Pas un seul ministre, pas un seul média pour dire à M. Macron qu’il allait priver d’emploi 3.000 personnes et transformer en désert une petite ville où le bonheur était palpable. »

Mais aujourd’hui, alerte rouge. Le 19 novembre, sur BFM TV, Barbara Pompili, notre génial ministre de la Transition écologique, ne dit pas qu’il va y avoir des coupures d’électricité cet hiver, mais qu’elle va « avoir recours à une certaine régulation ». Elle précise qu’elle « travaille » (?) avec les industries pour qu’elles puissent arrêter leur production à certains moments.

 

On ne saurait être plus hypocrite.

Car, en réalité, RTE, le gestionnaire du réseau, a annoncé, s’il fait très froid, des coupures tournantes de deux heures par paquets de 200.000 foyers ou plus.
Tel est le résultat de la fermeture de Fessenheim.
À ce niveau de bêtise (je parle de M. Macron), les bras nous tombent, mais Mme Pompili va le battre sur le poteau.
Car elle a annoncé, en outre, qu’elle « travaille avec EDF pour replanifier les arrêts de centrales » (sous-entendu centrales nucléaires).
Donc, elle annonce dans la même phrase qu’on va manquer d’électricité et qu’on va fermer d’autres centrales nucléaires.

Répétons quelques vérités que les béotiens du château ignorent :

1) Le nucléaire n’émet aucune fumée, aucun gaz à effet de serre.
2) Le nucléaire prouve tous les jours, en France, depuis quarante ans, qu’il est décidément très sûr.
3) Il est pilotable, accélère ou ralentit selon les besoins.
4) 1 gramme d’uranium produit autant d’énergie qu’1 million de grammes de charbon ou de pétrole, donc, en vertu de la loi de Lavoisier, émet 1 million de fois moins de déchets.
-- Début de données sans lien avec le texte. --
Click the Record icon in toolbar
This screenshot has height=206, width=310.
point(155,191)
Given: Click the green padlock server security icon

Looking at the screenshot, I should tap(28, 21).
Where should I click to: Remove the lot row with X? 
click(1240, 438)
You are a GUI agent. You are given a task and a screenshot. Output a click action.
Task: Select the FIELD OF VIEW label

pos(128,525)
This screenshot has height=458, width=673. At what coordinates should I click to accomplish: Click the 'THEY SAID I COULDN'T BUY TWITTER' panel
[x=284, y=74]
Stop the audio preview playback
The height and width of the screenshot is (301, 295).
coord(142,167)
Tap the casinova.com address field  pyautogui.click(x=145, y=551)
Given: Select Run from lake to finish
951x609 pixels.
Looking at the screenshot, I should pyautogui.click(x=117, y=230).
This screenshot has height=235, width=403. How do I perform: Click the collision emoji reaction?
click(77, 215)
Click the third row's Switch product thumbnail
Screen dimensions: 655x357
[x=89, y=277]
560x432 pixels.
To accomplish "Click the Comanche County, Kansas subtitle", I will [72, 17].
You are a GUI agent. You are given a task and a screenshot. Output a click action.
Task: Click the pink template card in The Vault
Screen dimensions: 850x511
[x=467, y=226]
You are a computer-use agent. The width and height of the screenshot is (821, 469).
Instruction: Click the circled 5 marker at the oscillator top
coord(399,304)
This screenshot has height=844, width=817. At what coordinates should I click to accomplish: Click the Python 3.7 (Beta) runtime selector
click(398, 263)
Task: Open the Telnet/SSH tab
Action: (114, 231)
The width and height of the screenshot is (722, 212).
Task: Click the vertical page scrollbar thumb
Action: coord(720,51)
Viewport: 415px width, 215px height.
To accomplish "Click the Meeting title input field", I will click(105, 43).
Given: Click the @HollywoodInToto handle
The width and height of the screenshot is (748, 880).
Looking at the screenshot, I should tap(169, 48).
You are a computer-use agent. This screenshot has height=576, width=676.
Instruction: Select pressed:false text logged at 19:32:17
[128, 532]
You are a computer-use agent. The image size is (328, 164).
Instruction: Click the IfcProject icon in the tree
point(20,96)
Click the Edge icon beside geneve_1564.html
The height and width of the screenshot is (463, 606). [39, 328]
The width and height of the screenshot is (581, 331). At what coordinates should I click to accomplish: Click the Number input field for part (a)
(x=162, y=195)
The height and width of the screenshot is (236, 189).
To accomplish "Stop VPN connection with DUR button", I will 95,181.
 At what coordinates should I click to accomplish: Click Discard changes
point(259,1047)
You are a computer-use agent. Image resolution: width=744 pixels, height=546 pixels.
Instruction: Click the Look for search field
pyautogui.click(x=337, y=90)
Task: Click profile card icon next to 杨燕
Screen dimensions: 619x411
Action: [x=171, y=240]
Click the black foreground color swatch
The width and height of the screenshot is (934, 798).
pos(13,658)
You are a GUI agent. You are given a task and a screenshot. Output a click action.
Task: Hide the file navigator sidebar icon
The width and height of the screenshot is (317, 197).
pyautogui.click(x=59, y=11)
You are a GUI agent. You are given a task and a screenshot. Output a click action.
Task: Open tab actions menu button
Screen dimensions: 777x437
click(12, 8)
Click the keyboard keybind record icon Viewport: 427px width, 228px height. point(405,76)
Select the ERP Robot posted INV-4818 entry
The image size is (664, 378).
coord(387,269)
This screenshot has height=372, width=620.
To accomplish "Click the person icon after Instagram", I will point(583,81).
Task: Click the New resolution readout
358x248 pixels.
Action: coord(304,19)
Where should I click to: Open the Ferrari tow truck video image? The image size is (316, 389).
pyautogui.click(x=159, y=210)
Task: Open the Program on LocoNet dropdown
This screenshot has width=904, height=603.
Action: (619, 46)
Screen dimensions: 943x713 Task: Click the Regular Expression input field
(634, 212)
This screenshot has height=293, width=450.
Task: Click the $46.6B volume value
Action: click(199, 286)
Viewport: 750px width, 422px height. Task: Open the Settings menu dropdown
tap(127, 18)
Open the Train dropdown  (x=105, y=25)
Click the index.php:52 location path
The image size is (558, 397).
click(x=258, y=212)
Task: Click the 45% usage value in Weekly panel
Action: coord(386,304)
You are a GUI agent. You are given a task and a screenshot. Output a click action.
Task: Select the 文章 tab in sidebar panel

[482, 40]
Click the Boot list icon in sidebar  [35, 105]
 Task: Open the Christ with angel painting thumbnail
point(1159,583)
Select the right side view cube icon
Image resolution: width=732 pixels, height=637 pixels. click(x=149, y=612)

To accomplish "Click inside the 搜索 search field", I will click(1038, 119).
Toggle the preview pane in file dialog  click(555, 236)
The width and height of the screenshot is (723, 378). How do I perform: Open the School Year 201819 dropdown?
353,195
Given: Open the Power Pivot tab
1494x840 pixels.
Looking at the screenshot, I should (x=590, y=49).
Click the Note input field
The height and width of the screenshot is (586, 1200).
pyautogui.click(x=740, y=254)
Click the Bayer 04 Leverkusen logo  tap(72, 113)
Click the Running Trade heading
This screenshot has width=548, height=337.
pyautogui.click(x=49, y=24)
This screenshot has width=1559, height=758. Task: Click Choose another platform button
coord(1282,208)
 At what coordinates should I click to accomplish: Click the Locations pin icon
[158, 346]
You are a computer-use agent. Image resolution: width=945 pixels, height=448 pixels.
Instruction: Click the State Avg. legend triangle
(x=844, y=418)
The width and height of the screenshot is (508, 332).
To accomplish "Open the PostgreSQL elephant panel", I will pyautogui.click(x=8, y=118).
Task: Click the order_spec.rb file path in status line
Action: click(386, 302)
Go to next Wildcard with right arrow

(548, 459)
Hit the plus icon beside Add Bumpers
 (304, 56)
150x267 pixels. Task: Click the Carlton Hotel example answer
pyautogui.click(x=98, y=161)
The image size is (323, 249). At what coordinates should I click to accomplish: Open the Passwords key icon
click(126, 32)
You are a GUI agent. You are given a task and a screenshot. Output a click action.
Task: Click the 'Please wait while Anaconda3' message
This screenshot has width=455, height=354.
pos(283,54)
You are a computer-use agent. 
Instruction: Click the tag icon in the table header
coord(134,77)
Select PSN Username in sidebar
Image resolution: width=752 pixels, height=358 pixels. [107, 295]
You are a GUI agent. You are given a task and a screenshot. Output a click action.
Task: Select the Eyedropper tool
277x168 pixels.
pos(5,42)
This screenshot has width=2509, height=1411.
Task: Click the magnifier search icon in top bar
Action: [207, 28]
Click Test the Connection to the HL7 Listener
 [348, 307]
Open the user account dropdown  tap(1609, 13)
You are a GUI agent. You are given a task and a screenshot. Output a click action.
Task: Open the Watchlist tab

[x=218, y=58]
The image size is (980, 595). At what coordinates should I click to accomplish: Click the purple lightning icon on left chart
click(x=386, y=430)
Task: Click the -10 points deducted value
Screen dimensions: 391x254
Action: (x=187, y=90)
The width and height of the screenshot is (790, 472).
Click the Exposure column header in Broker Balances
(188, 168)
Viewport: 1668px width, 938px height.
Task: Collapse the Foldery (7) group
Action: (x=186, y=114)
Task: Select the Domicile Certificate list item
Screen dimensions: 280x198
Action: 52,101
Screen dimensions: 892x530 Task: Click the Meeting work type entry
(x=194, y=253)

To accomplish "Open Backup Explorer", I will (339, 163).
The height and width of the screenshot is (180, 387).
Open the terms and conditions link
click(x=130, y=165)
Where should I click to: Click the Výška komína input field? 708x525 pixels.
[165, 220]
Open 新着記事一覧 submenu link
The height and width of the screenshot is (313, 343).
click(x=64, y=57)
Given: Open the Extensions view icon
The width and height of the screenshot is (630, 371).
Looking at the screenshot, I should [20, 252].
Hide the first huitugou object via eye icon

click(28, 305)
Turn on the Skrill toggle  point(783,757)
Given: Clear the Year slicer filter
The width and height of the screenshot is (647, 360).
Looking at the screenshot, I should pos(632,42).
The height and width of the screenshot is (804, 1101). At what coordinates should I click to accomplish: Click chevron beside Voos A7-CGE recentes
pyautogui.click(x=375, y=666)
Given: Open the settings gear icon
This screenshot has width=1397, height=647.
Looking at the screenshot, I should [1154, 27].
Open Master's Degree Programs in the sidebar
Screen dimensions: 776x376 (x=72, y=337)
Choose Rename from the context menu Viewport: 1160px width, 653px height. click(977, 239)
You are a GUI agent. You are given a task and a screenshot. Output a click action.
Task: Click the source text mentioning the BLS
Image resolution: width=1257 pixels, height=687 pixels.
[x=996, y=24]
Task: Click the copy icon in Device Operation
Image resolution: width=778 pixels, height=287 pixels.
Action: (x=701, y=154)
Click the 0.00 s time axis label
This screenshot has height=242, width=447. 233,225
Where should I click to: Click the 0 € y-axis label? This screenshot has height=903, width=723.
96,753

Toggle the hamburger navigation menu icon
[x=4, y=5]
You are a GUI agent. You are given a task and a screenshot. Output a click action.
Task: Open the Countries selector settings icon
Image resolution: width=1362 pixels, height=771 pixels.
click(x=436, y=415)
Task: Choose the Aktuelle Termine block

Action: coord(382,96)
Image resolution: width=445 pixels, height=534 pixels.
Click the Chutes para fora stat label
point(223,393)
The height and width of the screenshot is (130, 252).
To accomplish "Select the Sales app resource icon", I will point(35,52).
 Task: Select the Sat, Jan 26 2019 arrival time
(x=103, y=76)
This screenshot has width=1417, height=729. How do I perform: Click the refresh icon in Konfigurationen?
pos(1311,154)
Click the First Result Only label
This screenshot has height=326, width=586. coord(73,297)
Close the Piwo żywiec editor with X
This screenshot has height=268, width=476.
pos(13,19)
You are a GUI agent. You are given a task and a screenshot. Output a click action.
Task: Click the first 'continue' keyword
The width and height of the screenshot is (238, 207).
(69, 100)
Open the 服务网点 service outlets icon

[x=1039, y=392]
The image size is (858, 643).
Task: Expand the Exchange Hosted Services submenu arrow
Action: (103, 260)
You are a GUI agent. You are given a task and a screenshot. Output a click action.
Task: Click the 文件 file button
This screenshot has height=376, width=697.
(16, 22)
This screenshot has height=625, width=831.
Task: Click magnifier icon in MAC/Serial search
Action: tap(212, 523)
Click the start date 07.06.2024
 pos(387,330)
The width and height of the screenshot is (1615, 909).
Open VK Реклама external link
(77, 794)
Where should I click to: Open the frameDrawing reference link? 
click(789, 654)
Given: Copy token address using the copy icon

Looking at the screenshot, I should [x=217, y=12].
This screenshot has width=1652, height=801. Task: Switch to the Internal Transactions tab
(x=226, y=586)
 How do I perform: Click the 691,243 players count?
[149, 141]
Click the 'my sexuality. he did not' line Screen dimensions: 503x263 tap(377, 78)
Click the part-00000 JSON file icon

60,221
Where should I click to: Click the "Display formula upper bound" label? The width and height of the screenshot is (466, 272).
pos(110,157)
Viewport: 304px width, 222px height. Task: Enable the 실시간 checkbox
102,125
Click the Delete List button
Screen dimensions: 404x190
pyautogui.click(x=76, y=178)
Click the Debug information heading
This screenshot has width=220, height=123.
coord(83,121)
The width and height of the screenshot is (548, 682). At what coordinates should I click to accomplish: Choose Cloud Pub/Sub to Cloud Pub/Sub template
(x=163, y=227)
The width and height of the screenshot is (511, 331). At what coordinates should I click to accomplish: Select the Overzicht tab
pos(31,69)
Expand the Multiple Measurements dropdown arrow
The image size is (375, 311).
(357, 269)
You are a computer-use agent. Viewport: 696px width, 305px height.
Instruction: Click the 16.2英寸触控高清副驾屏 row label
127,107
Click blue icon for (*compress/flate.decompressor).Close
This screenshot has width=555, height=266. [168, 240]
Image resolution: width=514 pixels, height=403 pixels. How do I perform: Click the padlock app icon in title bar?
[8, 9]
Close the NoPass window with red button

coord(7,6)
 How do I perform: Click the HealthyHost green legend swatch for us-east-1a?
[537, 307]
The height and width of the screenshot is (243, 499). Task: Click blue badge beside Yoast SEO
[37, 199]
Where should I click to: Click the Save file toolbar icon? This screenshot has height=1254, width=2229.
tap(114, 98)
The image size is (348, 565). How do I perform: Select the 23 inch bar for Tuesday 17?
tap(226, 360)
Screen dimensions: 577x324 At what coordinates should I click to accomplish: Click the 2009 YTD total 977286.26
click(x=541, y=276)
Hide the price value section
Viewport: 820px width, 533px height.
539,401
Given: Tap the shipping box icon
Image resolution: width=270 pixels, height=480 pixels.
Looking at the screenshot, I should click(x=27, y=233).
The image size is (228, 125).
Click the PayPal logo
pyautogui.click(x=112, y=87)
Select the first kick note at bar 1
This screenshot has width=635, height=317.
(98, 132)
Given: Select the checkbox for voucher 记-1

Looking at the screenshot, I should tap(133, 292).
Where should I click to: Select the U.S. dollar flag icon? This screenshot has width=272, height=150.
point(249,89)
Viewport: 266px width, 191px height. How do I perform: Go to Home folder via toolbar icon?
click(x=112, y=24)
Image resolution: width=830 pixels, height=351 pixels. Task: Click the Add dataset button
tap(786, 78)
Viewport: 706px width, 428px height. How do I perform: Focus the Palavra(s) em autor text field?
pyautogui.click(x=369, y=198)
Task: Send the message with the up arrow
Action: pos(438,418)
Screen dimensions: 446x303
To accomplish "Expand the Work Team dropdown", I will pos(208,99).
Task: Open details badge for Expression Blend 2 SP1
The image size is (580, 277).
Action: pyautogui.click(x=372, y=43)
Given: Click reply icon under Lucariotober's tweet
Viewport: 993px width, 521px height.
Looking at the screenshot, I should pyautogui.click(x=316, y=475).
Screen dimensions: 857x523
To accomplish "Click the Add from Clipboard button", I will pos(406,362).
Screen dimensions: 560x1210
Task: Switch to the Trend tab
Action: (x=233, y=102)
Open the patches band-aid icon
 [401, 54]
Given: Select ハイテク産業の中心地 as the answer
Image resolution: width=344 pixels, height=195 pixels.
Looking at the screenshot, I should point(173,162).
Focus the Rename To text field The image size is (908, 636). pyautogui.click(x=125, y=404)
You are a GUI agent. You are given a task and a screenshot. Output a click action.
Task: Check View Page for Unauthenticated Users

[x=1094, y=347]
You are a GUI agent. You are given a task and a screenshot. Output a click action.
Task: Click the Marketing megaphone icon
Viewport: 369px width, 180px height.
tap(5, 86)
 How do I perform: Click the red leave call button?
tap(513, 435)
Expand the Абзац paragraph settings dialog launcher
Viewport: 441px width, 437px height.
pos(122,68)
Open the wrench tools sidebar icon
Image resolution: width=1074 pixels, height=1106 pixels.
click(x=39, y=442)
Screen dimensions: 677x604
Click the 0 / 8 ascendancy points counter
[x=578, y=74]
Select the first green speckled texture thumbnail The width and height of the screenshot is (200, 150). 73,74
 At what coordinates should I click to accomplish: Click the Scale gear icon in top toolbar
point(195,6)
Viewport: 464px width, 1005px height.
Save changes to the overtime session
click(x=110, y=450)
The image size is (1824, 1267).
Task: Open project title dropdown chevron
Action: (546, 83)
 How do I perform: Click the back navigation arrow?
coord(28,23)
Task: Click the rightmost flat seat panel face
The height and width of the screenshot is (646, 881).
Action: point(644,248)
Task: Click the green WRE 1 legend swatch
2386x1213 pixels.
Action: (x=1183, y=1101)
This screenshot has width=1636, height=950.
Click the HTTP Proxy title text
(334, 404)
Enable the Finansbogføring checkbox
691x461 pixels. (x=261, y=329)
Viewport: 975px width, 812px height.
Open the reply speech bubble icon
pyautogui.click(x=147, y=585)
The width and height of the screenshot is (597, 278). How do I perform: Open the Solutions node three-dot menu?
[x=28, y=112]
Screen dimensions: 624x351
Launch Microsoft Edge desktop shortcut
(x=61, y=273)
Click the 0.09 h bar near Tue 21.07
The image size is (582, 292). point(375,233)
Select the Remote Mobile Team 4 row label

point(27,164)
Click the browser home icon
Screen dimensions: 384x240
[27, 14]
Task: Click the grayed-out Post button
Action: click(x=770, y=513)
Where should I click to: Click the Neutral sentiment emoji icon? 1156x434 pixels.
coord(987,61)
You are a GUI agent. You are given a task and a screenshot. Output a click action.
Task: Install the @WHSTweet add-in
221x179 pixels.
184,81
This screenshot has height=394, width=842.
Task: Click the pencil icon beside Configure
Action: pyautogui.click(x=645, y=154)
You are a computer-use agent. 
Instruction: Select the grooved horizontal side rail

Tous les déchets (200 tonnes par an pour 70 réacteurs) sont récupérés et non pas dispersés dans l’environnement.
5) On sait recycler l’uranium au sein d’un surgénérateur, ce qui permettrait d’avoir 1.000 ans de réserve d’énergie. La France avait les meilleurs ingénieurs et était la plus avancée dans ce domaine, mais un certain Jospin a fait fermer Superphénix à Creys-Malville.
6) Dans l’histoire de l’humanité, aucune énergie n’a fait moins de morts que l’énergie nucléaire, que ce soit par accidents ou par pollution de l’air.

Le vrai défaut du nucléaire, c’est qu’il ne rapporte rien aux grandes entreprises transnationales.

Ces grandes entreprises ont tout intérêt à casser les centrales nucléaires pour les remplacer par n’importe quoi qu’on va proposer aux naïfs.
Ainsi, en Allemagne, les associations écologiques ont passé un pacte faustien (et rémunéré) avec le tout-puissant cartel du charbon et de l’acier (qui avait financé Hitler et été condamné à Nuremberg pour crimes de guerre) (2) et ont faire renaître une colossale industrie du charbon dont personne ne se scandalise.
Ainsi, en France, ces mêmes associations ont obtenu un programme délirant d’éoliennes et de photovoltaïque dont la Cour des comptes a écrit que son coût était faramineux et son résultat dérisoire en termes de production d’électricité.
Elle aurait pu ajouter : et nul du point de vue du réchauffement climatique, puisque l’électricité française est déjà décarbonée.

Non, vraiment, les écolos c’est le pays des fous.

(1) Boulevard Voltaire, 25 septembre 2020 Le retour des centrales à charbon, un crime français
(2) Krupp et ses associés furent condamnés, en 1948, pour crimes de guerre et crimes contre l’humanité. Jean-Marc Frénove, Les merveilleuses centrales à charbon allemandes : autopsie d’un crime.